Commercial registries like Systinet have the concept of service release stages. For this you need to install more than one registry and add the newly versioned service to the non-production registry first. This very action will notify interested parties that a new version of a service is pending, so they can take action if required.

There are several sound strategies for introducing a new version of a service. One is to leave the previous version intact while the new one comes on-line and set a phase-out schedule.

Of course, this sort of approach requires that all parties have a means of communicating. And here now is the crux of a successful SOA implementation: it's the PEOPLE:

As per the Agile Alliance: (http://www.agilealliance.org/intro)
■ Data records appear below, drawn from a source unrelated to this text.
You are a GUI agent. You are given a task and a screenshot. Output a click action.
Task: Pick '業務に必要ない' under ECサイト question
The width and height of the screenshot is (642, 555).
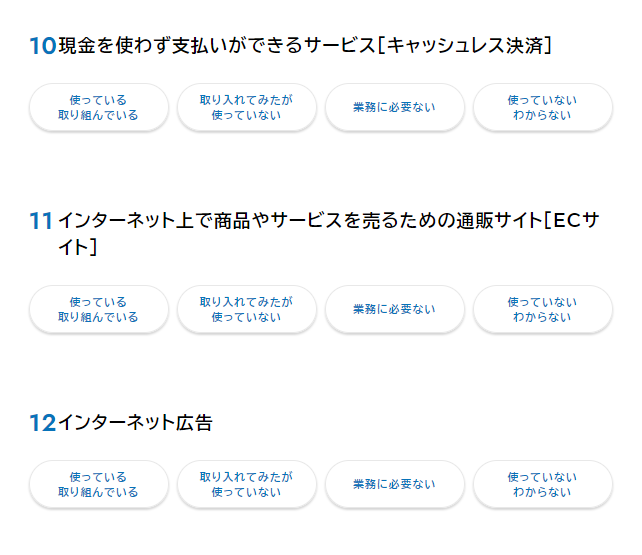394,310
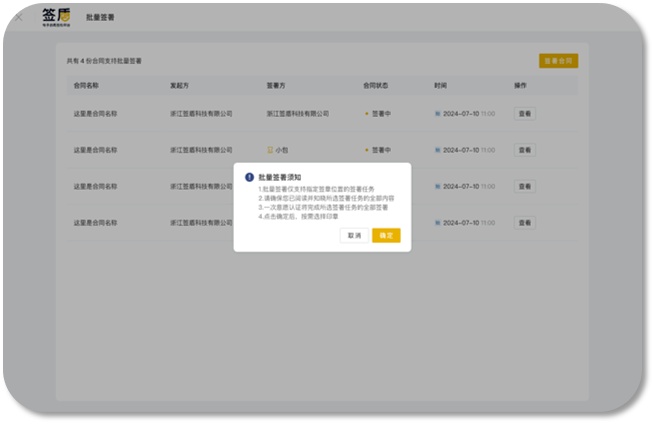Open 查看 for the second contract row

tap(524, 150)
Individuals and interactions over processes and tools
Working software over comprehensive documentation
Customer collaboration over contract negotiation
Responding to change over following a plan



As you can see from Ian's article it's not enough to just append extra content on the end given that most of the tools people use to interact with web services insist on validating against the entire schema.
Sure, if you validate against an entire schema, you are shackling your consumer to a service, i.e. coupling it tightly. While schema validation has its place, if you are in an environment where message formats change frequently (e.g. in options trading) then that coupling is undesirable.

I'm not pro or con validation, I'm just suggesting to use common sense.
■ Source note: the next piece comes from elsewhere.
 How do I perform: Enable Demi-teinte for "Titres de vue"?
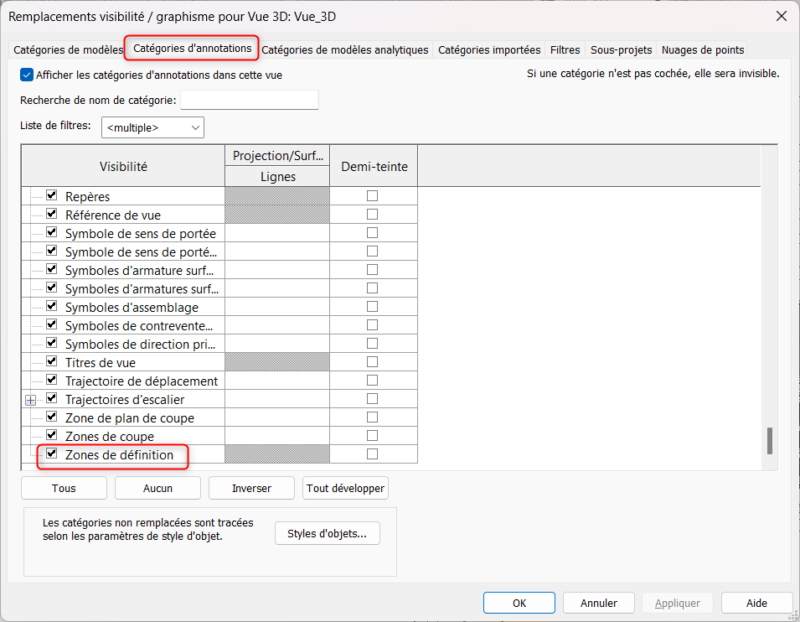(x=371, y=362)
Moreover putting version numbers on each message sent is not in itself an acceptable versioning strategy unless we know that our consumers can actually handle the new version. For instance in an investment banking context if there were a service that published newly booked trades it would be unacceptable to silently upgrade that service. If business critical applications suddenly stopped working because of a silent upgrade it would not be enough for the service provider to point to the error queues full of messages in the new format. Each upgrade has to be verified against each consumer in some way because in practice the levels of coupling of between service provider and consumer are still just as high in an SOA. The difference is that the coupling is often implicit and only exists at runtime. This creates situations where there appears to be low-coupling at the architectural level but support staff have to manually resolve the high levels of coupling that exist at runtime in the production environment. This usually ends up taking the form of increased communication between the humans who support the service providers and consumers e.g. co-ordinated releases, staging areas, sandboxes for integration testing by replaying messages from the live system.
Again, use common sense.
  • Introduce a new version of a service in a staging environment
  • Release it to production on a different URL or topic, if you can
  • If new data is added to a message, put it somewhere so that it doesn't interfere with existing consumers
  • ...and version numbers in messages DO work. As a consumer of somebody else's service, I know that I'm beholden to the format it sends its data. So if version numbers are available, it would behoove me to build my consumer to check for that and do something useful with it
Indeed, until we can write software that can figure out what to do with new data all by itself, we have to have proper human communication. This need not be heavy-weight and procedure-laden. But every time one human provides something to another human, the provider has to choose between either improving it and coordinating with the consumer, or leave it stagnant and risk the consumer walking away.

If you feel I'm being too light-hearted and cavalier about this, maybe you oughtta try that yourself. It's quite liberating, and very effective.